Speaking from the shed in the West Midlands where he currently resides, Al Qaeda chief executive Osama bin Laden explained, “We sympathise with our workers’ concerns but Al Qaeda is simply not in a position to meet their demands. They are simply not accepting the realities of modern-day jihad, in a competitive marketplace. Thanks to Western depravity, there is now a chronic shortage of virgins in the afterlife. It’s a straight choice between reducing expenditure and laying people off. I don’t like cutting wages but I’d hate to have to tell 3,000 of my staff that they won’t be able to blow themselves up.” He defended management bonuses by claiming these were necessary to attract good fanatical clerics. “How am I supposed to attract the best people if I can’t compete with the private sector?” asked Mr. Bin-Laden.
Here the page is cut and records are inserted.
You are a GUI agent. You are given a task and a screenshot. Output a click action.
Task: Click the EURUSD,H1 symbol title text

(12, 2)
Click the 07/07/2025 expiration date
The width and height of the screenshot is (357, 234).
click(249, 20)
Talks broke down this morning after management’s last-ditch proposal of a virgin-sharing scheme was rejected outright after a failure to agree on orifice allocation quotas. One virgin, who refused to be named, was quoted as saying “I’ll be buggered if I’m agreeing to anything like that………it’s too much of a mouthful to swallow”.
Unless some sort of agreement is reached over the weekend, suicide bombers will down explosives at midday on Monday. Most branches are supporting the strike. Only the North London branch, which has a different union, is likely to continue working. However, some members of that branch will only be using waist-down explosives in order to express solidarity with their striking brethren.
Great post anticant
but about the main thread- we can’t afford to appeal, the country is broke.
Surely the headline should be “liberal Europe saves us again”? 😉
100% agreed on both pieces. Can’t quite work out whether the government are too stupid to realise that a c*** like Choudary is no threat, or whether they don’t care as long as they reckon they can win idiots’ votes of the Other Idiot Party.
.-= My last blog ..What I’ve been up to, week ending 2010-01-10 =-.
Groups like Islam4UK are useful in setting precedents. If they can ban this group, they can ban other groups. Using terms such as ‘extremism’ they can label anyone who opposes them as a threat, especially with the press happy to play the part of a baying mob. We see this in America, where the machinery of oppression, ostensibly created to deal with Al Qaida, has been turned round to face ‘right-wing extremists’, ‘radical libertarians’, ‘people who talk about the Constitution and the Bill of Rights’ and the like.
We don’t need any more examples of how monstrously fascistic this criminal gang of fabian scum. We just need rid of them.
.-= My last blog .."One of the greatest medical scandals of the century" =-.
Remember that neither Alan Johnson, nor any of his similarly creepy, authoritarian, yet incompetent NuLabour predecessors has ever bothered Proscribe or ban the Taliban !
Look at the official list:
http://security.homeoffice.gov.uk/legislation/current-legislation/terrorism-act-2000/proscribed-groups.html
Anticant – very amusing 😀
John B – If that is their strategy, I suspect that it is doomed to fail. Certainly, their track record suggests a high level stupidity.
TT – Yes, this was satirised in The Thick of It when they wanted to stifle the opinions of a mother campaigning for justice for her dead son. Malcolm Tucker suggested that she was removed from the party conference for expressing “extreme views”. Many a true word is spoken in jest. TTOI is very close to the bone, I think.
WTWU – Indeed.
Unlike the European Court of Justice, the European Court of Human Rights has difficulties enforcing its judgements in the UK: in other words it can be ignored. In this case, as in this case, I wonder what our rulers will decide. Also in which court can Home Office Minister David Hanson MP launch his appeal?